Whenever a line in the entries below includes the string "will", count that line. Report the total alone.

-------------------------

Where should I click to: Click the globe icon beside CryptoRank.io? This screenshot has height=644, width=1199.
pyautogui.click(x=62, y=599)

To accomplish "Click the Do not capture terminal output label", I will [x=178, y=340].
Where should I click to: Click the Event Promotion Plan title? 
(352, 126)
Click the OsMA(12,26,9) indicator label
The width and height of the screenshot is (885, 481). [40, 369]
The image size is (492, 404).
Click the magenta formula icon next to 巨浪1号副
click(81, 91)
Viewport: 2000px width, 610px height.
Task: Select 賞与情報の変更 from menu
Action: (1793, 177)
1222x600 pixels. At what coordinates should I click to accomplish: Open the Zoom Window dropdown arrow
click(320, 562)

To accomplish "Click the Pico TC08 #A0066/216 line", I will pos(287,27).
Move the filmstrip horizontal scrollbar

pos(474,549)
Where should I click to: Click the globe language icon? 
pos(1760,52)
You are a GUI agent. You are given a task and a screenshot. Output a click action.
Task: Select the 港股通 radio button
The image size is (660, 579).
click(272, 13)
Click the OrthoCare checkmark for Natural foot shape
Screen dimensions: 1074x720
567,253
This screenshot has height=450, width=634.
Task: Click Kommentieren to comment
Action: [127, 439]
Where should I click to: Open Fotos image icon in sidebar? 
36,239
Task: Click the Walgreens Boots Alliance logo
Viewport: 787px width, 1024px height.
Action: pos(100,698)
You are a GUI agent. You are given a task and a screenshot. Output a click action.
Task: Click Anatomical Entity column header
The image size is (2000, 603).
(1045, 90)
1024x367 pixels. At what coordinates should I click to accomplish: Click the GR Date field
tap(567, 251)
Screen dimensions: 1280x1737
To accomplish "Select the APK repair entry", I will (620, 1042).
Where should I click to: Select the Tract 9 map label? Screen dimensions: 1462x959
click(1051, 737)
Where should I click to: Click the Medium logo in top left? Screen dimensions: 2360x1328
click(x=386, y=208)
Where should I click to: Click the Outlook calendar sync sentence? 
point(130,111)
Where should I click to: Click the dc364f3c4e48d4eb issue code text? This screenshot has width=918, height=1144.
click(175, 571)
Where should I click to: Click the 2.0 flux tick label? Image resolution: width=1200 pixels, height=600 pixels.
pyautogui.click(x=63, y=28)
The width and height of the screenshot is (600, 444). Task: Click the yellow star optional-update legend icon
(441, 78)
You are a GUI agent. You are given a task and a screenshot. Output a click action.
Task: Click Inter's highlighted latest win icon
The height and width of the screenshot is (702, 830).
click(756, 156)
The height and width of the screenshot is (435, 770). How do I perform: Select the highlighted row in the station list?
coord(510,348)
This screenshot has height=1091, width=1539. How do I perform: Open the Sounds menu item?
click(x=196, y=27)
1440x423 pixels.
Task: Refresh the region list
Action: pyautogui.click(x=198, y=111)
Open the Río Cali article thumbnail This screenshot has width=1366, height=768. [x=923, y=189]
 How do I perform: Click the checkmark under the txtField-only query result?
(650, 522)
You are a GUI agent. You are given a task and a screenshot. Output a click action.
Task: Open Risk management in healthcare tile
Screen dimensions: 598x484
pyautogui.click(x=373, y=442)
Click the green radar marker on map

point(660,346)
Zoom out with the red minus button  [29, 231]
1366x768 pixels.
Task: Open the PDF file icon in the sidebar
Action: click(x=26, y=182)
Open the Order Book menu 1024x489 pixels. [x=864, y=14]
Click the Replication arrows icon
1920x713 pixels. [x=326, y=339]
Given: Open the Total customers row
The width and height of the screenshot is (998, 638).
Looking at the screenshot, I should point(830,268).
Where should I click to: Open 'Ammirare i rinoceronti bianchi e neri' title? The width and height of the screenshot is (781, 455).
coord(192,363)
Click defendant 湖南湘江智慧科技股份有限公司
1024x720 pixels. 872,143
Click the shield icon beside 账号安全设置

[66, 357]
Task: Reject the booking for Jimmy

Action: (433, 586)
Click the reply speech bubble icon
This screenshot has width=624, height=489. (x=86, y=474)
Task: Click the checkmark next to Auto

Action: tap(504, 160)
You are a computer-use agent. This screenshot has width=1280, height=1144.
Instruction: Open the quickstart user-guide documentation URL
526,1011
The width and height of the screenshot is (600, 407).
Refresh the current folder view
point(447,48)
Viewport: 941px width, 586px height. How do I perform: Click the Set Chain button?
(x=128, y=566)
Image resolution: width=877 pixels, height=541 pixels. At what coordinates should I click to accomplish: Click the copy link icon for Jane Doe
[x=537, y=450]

-------------------------

### Result of the task:
3